- **WHAT YOU WILL DO**: Reproduce verbatim the portion of the listing that begins at the line containing "Where should I click to: Click the Schritt" and ends after the line containing "Click the search", with both of those lines included. Output only those lines.

▼▼▼

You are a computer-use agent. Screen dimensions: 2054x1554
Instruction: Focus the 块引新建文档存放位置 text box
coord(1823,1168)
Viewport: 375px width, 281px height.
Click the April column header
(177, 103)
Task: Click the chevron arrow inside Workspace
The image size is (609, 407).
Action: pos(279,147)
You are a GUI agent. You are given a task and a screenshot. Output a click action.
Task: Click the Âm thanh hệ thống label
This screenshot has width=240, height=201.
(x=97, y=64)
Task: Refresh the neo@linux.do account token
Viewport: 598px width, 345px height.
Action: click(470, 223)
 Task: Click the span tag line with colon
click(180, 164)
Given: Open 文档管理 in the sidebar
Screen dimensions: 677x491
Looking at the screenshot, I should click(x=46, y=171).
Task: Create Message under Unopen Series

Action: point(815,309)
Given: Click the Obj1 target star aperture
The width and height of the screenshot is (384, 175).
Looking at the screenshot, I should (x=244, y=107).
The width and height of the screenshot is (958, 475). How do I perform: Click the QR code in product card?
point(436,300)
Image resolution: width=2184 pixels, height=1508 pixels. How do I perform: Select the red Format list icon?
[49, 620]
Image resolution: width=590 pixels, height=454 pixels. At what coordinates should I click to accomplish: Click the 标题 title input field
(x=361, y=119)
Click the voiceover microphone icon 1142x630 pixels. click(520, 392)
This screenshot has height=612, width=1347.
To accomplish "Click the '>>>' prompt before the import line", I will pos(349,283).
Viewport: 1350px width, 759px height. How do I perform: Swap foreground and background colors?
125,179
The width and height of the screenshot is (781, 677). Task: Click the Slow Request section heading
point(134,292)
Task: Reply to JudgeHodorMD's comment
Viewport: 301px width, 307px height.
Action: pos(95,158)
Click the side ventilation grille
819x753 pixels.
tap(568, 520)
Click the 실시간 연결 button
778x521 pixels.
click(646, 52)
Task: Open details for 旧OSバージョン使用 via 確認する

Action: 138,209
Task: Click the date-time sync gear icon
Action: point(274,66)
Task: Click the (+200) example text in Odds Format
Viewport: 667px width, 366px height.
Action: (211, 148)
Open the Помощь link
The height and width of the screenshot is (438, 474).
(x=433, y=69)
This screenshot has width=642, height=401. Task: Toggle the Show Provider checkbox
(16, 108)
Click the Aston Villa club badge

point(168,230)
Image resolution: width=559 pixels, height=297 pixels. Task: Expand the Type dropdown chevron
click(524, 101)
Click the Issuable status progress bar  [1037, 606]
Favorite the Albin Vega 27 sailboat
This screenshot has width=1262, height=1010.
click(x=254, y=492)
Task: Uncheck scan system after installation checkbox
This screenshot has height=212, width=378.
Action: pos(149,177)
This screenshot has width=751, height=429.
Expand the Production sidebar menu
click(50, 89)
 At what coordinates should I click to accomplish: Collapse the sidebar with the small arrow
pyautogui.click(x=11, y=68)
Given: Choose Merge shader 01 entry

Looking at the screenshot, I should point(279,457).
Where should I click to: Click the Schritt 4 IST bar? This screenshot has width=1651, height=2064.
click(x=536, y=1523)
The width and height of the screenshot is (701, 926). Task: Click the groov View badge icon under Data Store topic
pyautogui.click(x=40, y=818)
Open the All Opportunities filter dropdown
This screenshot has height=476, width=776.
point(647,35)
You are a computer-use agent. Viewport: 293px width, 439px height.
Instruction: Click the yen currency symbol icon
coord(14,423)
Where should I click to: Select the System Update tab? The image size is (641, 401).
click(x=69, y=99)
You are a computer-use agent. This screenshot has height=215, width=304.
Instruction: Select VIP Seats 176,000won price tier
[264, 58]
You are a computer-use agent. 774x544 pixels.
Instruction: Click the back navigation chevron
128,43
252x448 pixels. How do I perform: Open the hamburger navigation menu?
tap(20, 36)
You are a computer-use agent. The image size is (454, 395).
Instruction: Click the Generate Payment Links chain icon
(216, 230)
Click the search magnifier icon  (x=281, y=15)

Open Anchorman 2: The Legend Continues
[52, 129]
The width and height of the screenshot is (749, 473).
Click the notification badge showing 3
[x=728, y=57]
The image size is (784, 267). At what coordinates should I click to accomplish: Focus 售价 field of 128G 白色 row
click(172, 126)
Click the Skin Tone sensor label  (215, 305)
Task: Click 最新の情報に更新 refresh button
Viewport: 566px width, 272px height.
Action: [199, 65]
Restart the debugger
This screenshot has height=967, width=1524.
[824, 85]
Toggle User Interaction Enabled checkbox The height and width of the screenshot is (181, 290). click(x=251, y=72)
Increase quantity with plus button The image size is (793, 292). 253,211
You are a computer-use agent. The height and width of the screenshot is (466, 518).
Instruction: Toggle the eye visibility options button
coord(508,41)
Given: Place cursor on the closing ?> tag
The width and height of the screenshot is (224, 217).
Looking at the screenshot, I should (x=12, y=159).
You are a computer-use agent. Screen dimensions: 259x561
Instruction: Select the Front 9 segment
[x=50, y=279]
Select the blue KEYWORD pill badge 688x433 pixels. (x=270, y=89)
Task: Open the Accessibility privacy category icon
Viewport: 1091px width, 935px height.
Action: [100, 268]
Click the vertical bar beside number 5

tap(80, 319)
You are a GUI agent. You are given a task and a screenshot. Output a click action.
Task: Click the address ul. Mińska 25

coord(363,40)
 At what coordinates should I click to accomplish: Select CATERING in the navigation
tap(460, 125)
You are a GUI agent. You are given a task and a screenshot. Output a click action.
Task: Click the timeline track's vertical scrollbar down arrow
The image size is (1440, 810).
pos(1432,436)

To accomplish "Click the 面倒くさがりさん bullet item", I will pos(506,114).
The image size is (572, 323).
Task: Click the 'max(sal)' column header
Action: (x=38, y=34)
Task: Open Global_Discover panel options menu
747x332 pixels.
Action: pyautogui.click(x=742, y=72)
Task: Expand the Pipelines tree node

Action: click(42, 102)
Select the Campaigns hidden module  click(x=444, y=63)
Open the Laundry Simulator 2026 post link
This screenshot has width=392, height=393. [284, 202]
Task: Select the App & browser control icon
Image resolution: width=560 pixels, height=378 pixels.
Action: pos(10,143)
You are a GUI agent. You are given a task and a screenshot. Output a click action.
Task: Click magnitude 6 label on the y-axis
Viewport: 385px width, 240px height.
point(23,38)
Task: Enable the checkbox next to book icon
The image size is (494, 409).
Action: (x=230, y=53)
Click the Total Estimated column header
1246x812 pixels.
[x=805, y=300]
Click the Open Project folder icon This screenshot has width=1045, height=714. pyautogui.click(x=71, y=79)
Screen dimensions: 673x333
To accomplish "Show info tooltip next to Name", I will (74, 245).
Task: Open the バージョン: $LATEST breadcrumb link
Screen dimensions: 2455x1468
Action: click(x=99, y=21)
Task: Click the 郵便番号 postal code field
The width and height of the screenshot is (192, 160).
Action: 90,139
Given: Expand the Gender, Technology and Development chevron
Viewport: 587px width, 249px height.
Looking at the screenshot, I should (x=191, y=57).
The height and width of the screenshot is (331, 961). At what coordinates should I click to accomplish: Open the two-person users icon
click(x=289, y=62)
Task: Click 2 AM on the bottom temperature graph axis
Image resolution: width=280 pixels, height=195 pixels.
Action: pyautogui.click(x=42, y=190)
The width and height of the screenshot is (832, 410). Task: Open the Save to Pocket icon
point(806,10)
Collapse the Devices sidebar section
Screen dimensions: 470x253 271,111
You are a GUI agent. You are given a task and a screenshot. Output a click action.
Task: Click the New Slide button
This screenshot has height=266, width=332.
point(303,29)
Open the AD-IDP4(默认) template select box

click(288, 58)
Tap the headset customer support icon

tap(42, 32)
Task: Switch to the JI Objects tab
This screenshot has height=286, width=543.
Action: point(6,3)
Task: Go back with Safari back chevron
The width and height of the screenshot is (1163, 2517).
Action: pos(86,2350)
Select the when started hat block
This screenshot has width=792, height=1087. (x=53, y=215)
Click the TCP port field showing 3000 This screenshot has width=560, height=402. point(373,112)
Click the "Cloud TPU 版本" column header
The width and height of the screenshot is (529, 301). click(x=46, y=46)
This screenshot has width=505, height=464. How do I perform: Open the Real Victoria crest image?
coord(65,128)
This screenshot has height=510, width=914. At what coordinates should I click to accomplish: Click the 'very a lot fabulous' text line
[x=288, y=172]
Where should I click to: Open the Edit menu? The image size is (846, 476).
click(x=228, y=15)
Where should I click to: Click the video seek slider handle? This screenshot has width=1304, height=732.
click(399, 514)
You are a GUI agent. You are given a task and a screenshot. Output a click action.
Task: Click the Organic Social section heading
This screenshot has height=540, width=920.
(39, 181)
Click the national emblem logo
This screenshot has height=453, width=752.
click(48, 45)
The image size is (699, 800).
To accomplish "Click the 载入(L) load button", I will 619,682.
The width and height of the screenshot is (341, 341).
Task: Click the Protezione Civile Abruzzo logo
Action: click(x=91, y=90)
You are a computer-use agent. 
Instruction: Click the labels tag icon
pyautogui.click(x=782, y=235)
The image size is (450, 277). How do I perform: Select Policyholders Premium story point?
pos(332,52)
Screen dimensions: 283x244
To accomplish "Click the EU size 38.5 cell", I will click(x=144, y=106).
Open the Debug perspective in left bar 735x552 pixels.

▲▲▲

- **RESPONSE TO THIS TASK**:
Where should I click to: Click the Schritt 4 IST bar? This screenshot has width=1651, height=2064.
click(x=536, y=1523)
The width and height of the screenshot is (701, 926). Task: Click the groov View badge icon under Data Store topic
pyautogui.click(x=40, y=818)
Open the All Opportunities filter dropdown
This screenshot has height=476, width=776.
point(647,35)
You are a computer-use agent. Viewport: 293px width, 439px height.
Instruction: Click the yen currency symbol icon
coord(14,423)
Where should I click to: Select the System Update tab? The image size is (641, 401).
click(x=69, y=99)
You are a computer-use agent. This screenshot has height=215, width=304.
Instruction: Select VIP Seats 176,000won price tier
[264, 58]
You are a computer-use agent. 774x544 pixels.
Instruction: Click the back navigation chevron
128,43
252x448 pixels. How do I perform: Open the hamburger navigation menu?
tap(20, 36)
You are a computer-use agent. The image size is (454, 395).
Instruction: Click the Generate Payment Links chain icon
(216, 230)
Click the search magnifier icon  (x=281, y=15)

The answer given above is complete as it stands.